### WHAT THE EXERCISE ASKS
Your copy should hold exactly the lines from the one containing "Select the brush drawing tool" through the last line of the entries, and no pictures.

"""

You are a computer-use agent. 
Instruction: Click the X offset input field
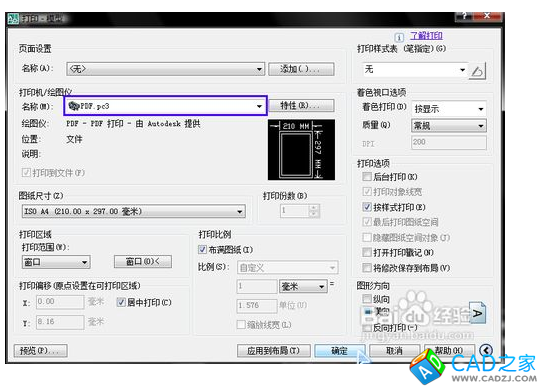[60, 302]
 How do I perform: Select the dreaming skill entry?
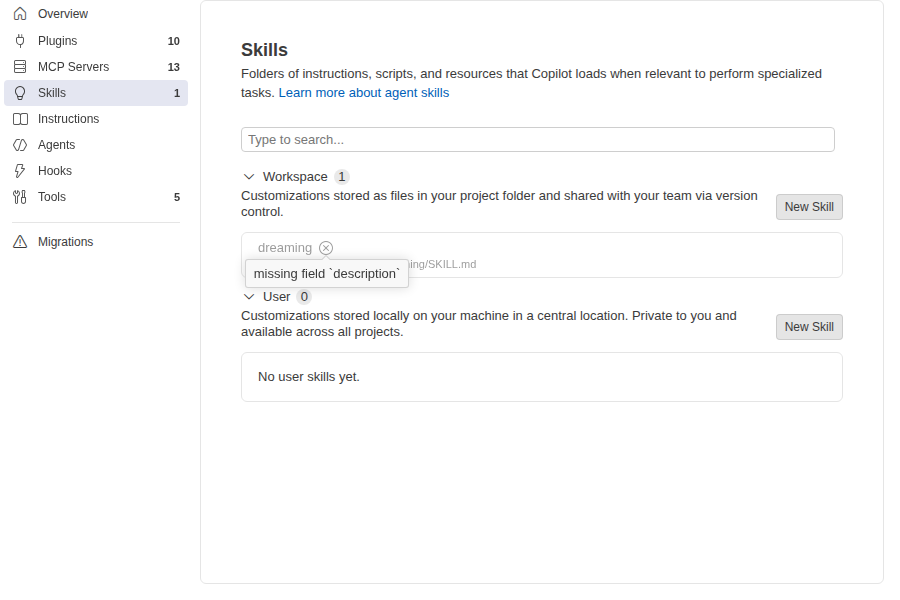pyautogui.click(x=542, y=255)
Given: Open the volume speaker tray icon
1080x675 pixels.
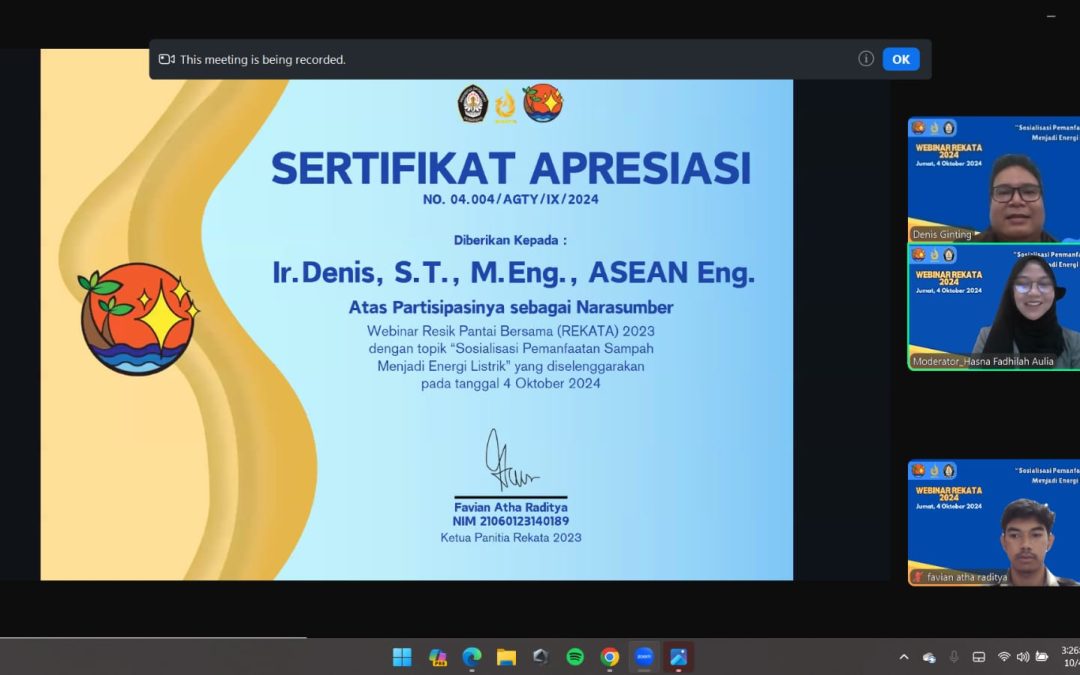Looking at the screenshot, I should tap(1022, 657).
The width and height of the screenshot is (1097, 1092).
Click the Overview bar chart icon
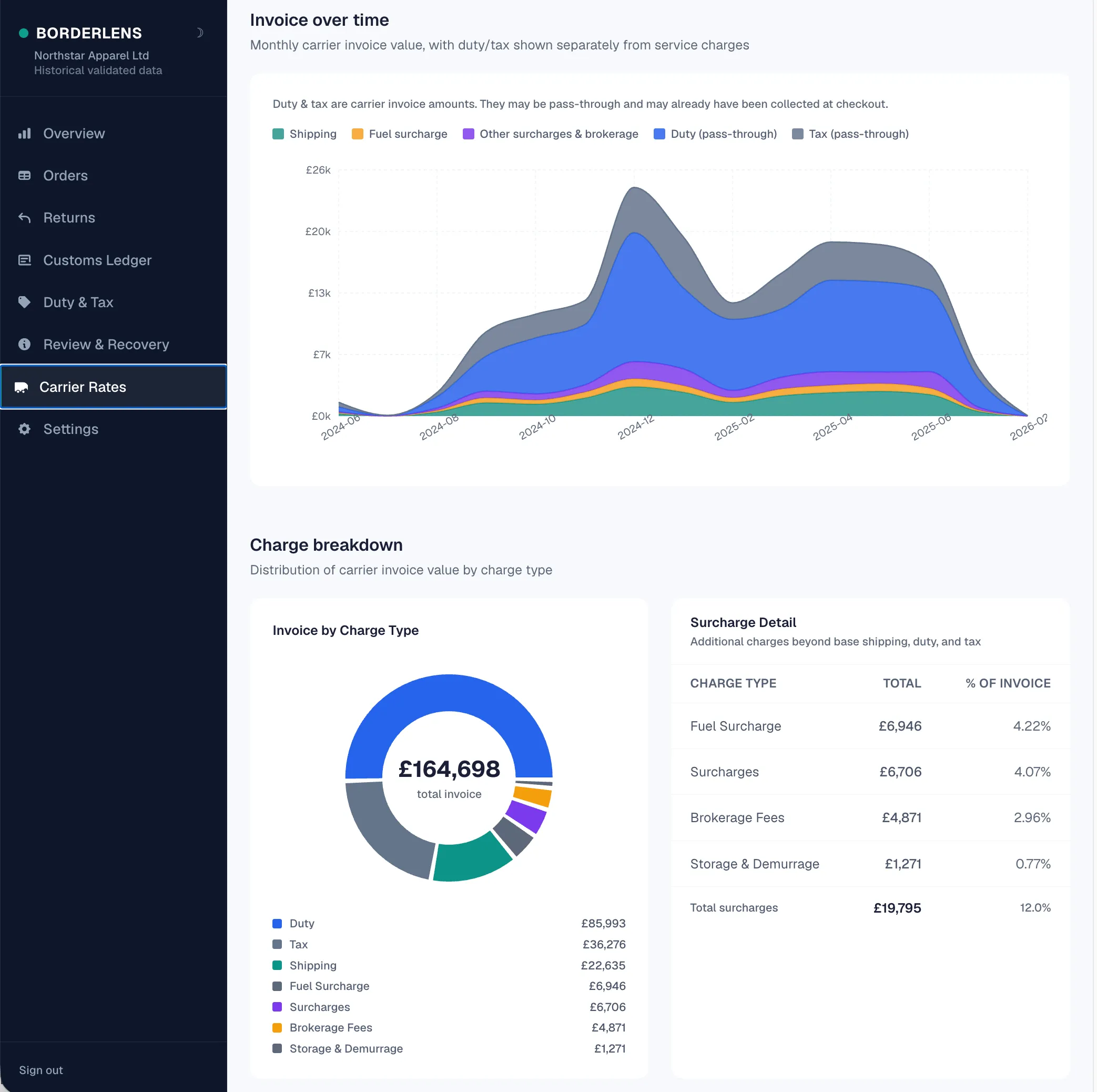point(24,134)
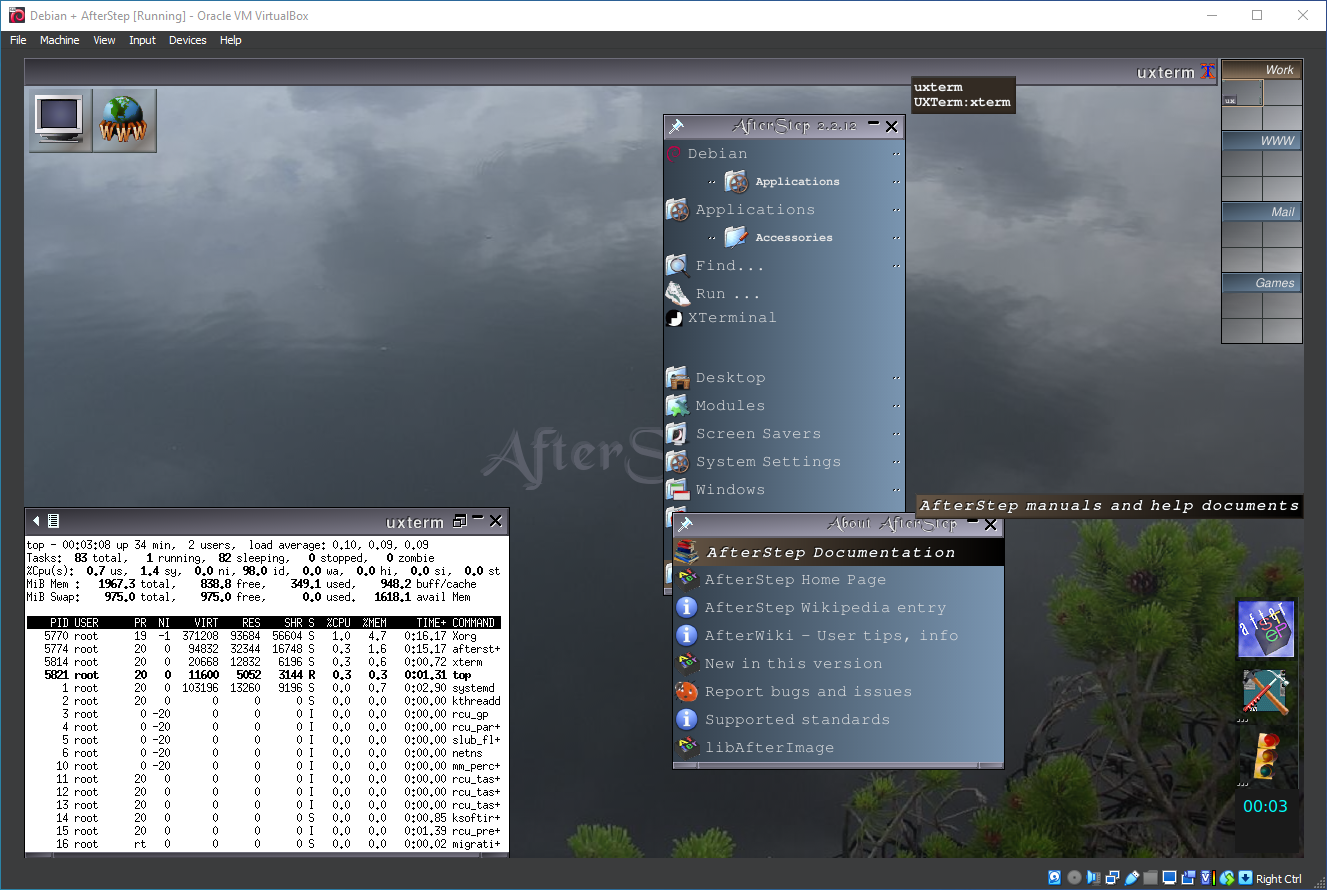
Task: Open the Machine menu in VirtualBox
Action: pyautogui.click(x=59, y=40)
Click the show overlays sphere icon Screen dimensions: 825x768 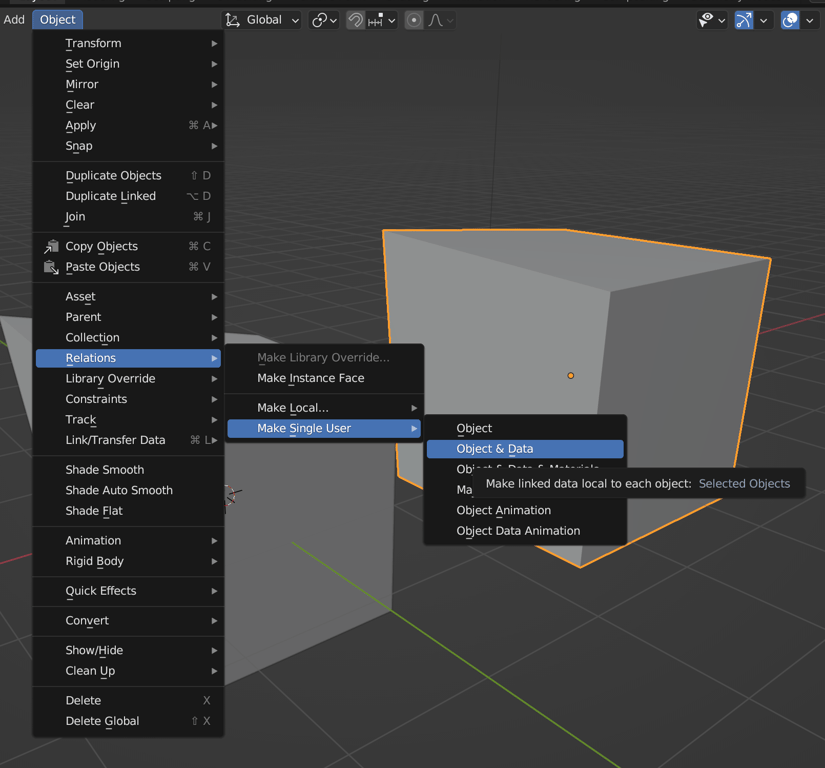point(790,20)
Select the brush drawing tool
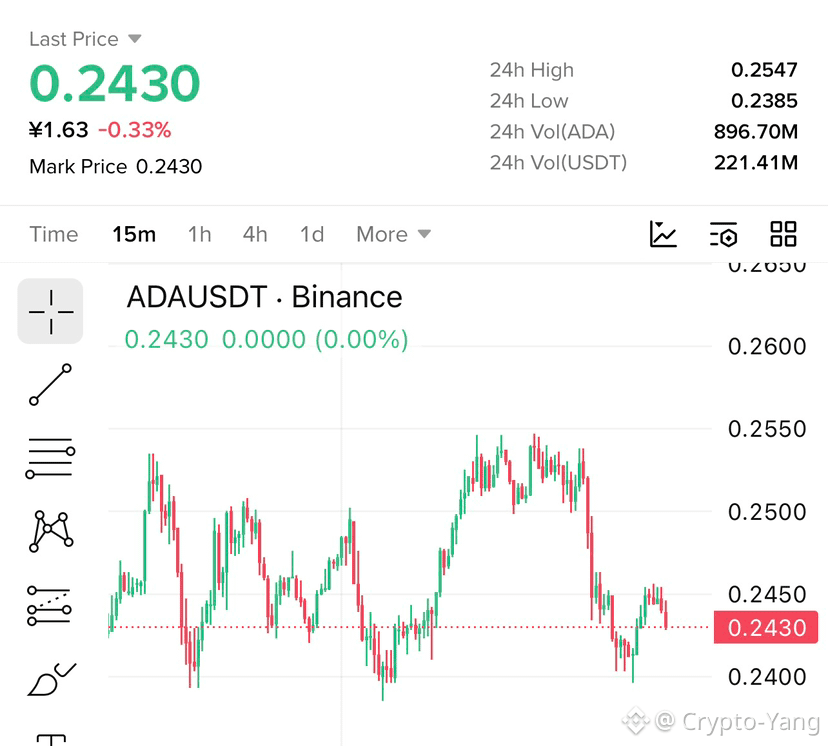Viewport: 828px width, 746px height. (x=51, y=679)
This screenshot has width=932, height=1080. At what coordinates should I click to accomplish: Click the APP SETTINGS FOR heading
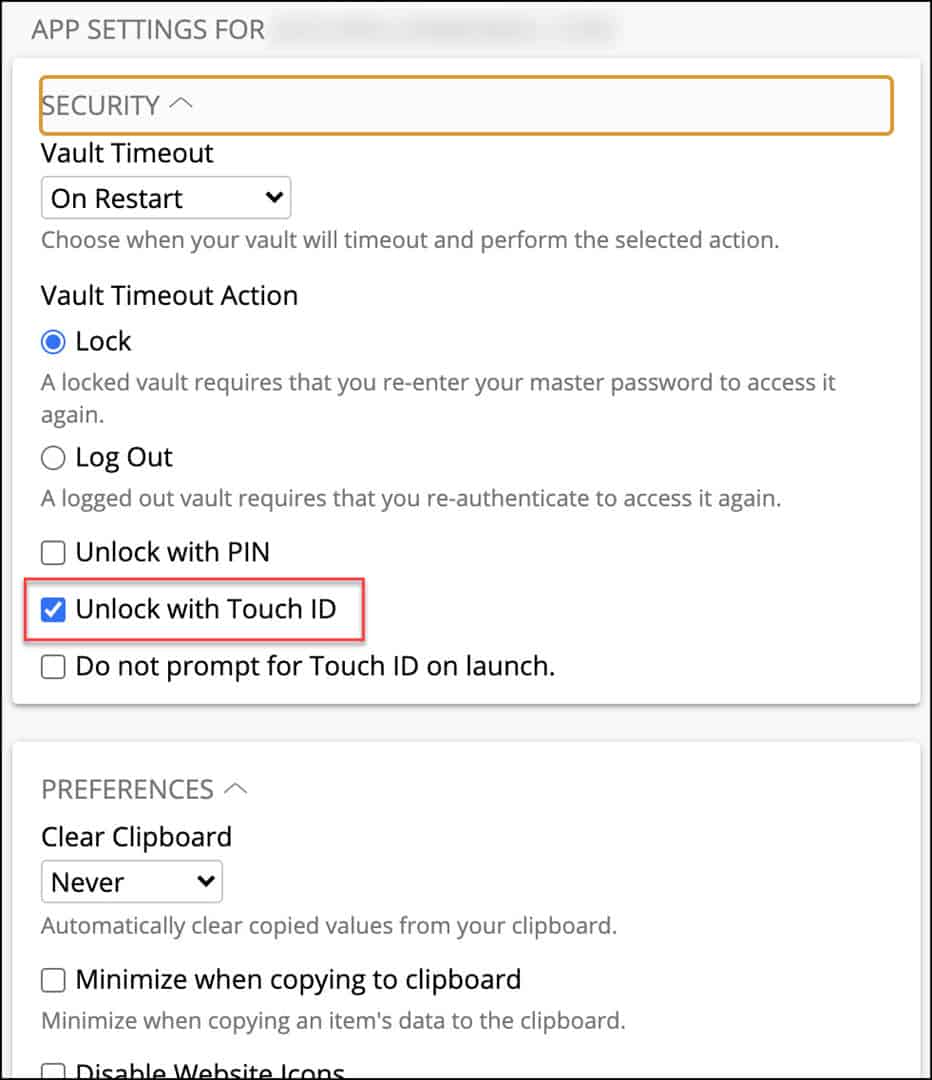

"""

### EXERCISE SOLUTION
Select the brush drawing tool
Viewport: 828px width, 746px height. (x=51, y=679)
This screenshot has width=932, height=1080. At what coordinates should I click to accomplish: Click the APP SETTINGS FOR heading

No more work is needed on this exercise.